To do »
[1] Could you set down, word for word, the part of the text on grief and loss below that begins at the words containing "Grief is not" and stops after "love [and belonging]."?
[2] Can you resume the text on grief and loss below, picking up right after its last sentence?

Source text »
# # #
Are you overcome by a loss or losses that you just can’t shake? Losses can turn your world upside down and make it hard to cope.
Has your loss left you feeling uncertain about how to move through your days? Are you tired of fighting off the sadness, or of just being numb? Does it feel as though your friends and family expect you to just move on, but you are stuck? Sometimes it feels as though people quit talking to you about your loss because they just don’t know what to say or have run out of suggestions. And still…the pain just seems to come out of nowhere and coping with loss is hard.
Losses can occur from a wide range of life experiences. These include but are not limited to:
- Loss of relationship and connection resulting from death, divorce, infidelity, or estrangement;
- Loss of the family unit as young adult children or other family members go away to college or leave home for a job and gain their independence;
- Loss of a pet;
- Loss of a job, income or other means of financial support;
- Loss of the family home or of a community with which you have been associated; and
- Loss of an anticipated future or other expectations.
With loss comes grief and grief is a process that can be both uncomfortable and distressing. You may not know what it means to grieve or how to get the support you need as you experience the impact of your loss or losses.
Grief is not a disorder, a disease or a sign of weakness.
It is an emotional, physical and spirituality necessity, the price you pay for love [and belonging].
The only cure for grief is to grieve.
As you go through the process of grieving, life will change. The sadness and fear will lessen and once again you’ll find reasons to live your life. Working with a grief counselor can help you learn to cope with your life after the loss.
Everyone deals with grief at one time or another.
To be human is to experience loss – everyone has losses. It’s normal to feel a wide range of emotions from sadness and despair to anger and guilt to loneliness and feelings of worthlessness. Other common experiences of grief include fatigue, difficulty concentrating, sleep and eating changes, and the desire to withdraw from others. While each individual has his or her own unique way of grieving, it’s common to experience initial shock or numbness to get through the practical demands that follow a loss.
# # #
Source material »
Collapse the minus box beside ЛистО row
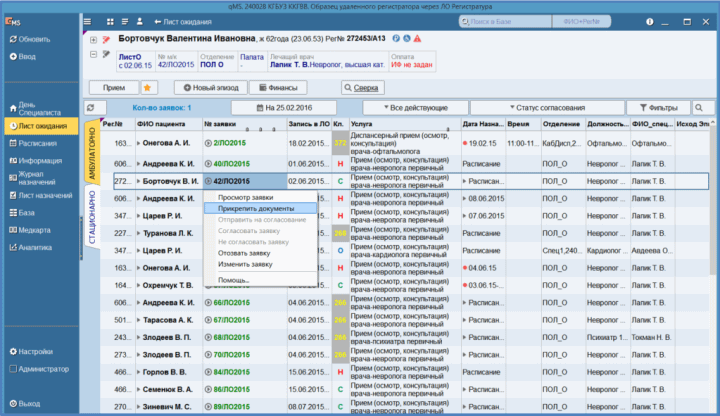Screen dimensions: 720x416 [x=94, y=56]
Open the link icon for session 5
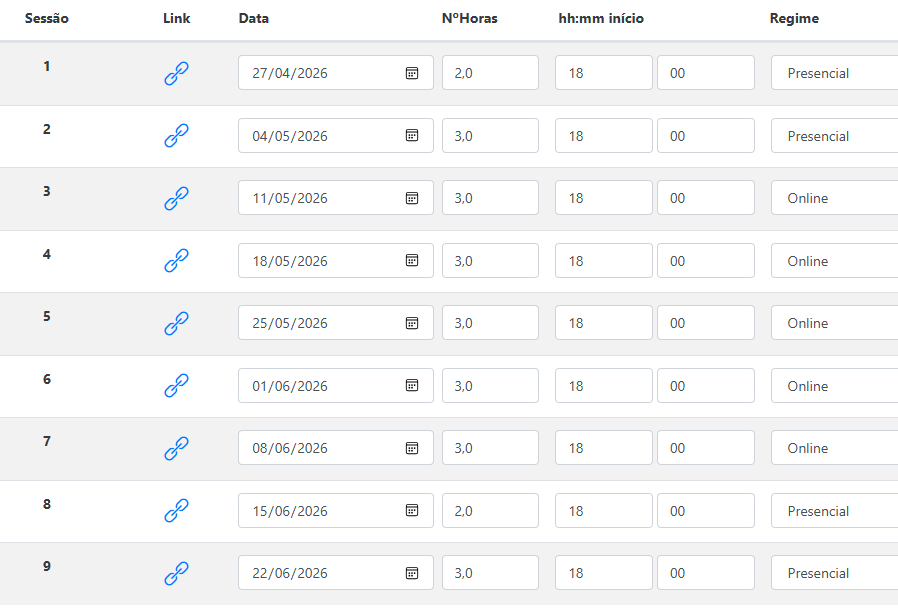 tap(176, 323)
# # #
Results of the tasks »
[1]
Grief is not a disorder, a disease or a sign of weakness.
It is an emotional, physical and spirituality necessity, the price you pay for love [and belonging].

[2]
A grief counselor can help you recognize what normal reactions to grief are given the nature of your loss, your past losses, and other factors in your life. Whether you are coping with the loss of a loved one, the death of a parent or other significant person in your life, or another type of loss altogether, we can assist you in working through your grief and adapting your life accordingly.
Coping with loss or coping with grief that results from loss can be difficult.
Three challenges occur during the grieving process. First of all, not all losses are equal. Losses can be small or they can be large. Some losses disrupt life very little and are easy to cope with, while others shake the very foundation of your life. A loss may be complicated by secondary losses that accompany the primary loss or by the reemergence of grief associated with past losses.
Second, each person processes grief in a unique way, so there is no one-size-fits-all road map for resolving grief. How you process grief depends on your personality; the nature of the relationship you had with the lost person, pet, or circumstance; other losses you’ve had in your life and how well you grieved them; your ability to experience and resolve emotions; the nature and strength of your support system; and your ability to practice healthy self-care. Well-meaning friends and family members may be at a loss as to how to support you and their good intentions may not be adequate.
Third, the grief process cannot be pushed aside so that you can get on with your life. You need to move through grief, painful feelings and all, or it will negatively impact and hinder your life.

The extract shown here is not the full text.